Text-to-speech conversion systems are used to convert text into speech that comes as close as possible to the speech of a native speaker of the language reading that text. Prime quality text-to-speech conversion has been the focus of researchers for more than two decades and we can see this from the text-to-speech converters available today. The needs for text-to-speech conversion are many. To mention some: telephone response systems, computer interfaces, reading for the blind and other text-to-speech systems assisting the handicapped. It finds use in language learning software and audiobooks as well.
A complementary part of the text-to-speech conversion is the automatic speech recognition which can play a big role in the application of the system by converting audio to text. However, designing a text-to-speech conversion system for a language is very dependent on the linguistic structure of that language. In addition, there are numerous dialects for most languages which makes this endeavor even more difficult. Developing a text-to-speech converter demands significant research of the language structure and linguistics of a given country. In our article, we will take a look at how text-to-speech conversion technology has been developing and its major aspects.

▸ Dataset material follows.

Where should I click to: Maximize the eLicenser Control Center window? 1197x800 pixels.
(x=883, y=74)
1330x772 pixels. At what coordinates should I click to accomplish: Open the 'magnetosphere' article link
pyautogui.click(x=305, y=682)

Approaches to Text to Speech Conversion
The current approaches to text-to-speech synthesis are articulatory, concatenative and formant synthesis and even though they all take a different approach, they are equally important for the development of text-to-speech conversion systems, here is a brief explanation of them:
- Articulatory synthesis models are based on the human vocal tract and the articulation processes occurring there. The shape of the vocal tract can be changed in a number of different ways by changing the position of the tongue, jaw and lips. Speech is created by digitally stimulating the flow of air through the vocal tract.
- Concatenative synthesis is done by using short samples of recorded sound. It is used in speech synthesis to generate user-specified sequences of sound from a database built from recordings of other sequences.

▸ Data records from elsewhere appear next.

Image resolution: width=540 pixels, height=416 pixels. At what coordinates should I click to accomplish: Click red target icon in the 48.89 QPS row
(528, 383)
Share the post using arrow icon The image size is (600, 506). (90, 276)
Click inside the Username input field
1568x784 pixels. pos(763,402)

- Formant synthesis is a bit more difficult to explain. Part of what makes the timbre of a voice consistent over a wide range of frequencies is the presence of fixed frequency peaks called formants. These peaks stay in the same frequency, independent of the pitch being produced. There are many other factors that go into synthesizing a realistic-sounding timbre, however, the use of formants is one of the ways to get a reasonably accurate result.
Problems With Text-to-Speech Conversion
The problems with the text-to-speech conversion are many, however, there are two that stand out. The first is text analysis. The task here is to convert an input text into a linguistic representation. This linguistic representation is usually a complex structure that includes information on grammatical categories of words, accentual or tonal properties of words, prosodic phrase information, and of course word pronunciation. There is also the issue of proper synthesis of speech or the synthesis of a (digital) speech waveform from the analyzed text.
Qualities of a High-Performing Text-to-Speech Conversion System
One important quality of a text-to-speech conversion system is multilingualism. As we already mentioned, to develop text-to-speech conversion for different languages, it is necessary to have a good understanding of the linguistic properties of each target language. In other words, language-specific knowledge is required in the entire development process of a text-to-speech conversion system.
Robustness is another quality to look for.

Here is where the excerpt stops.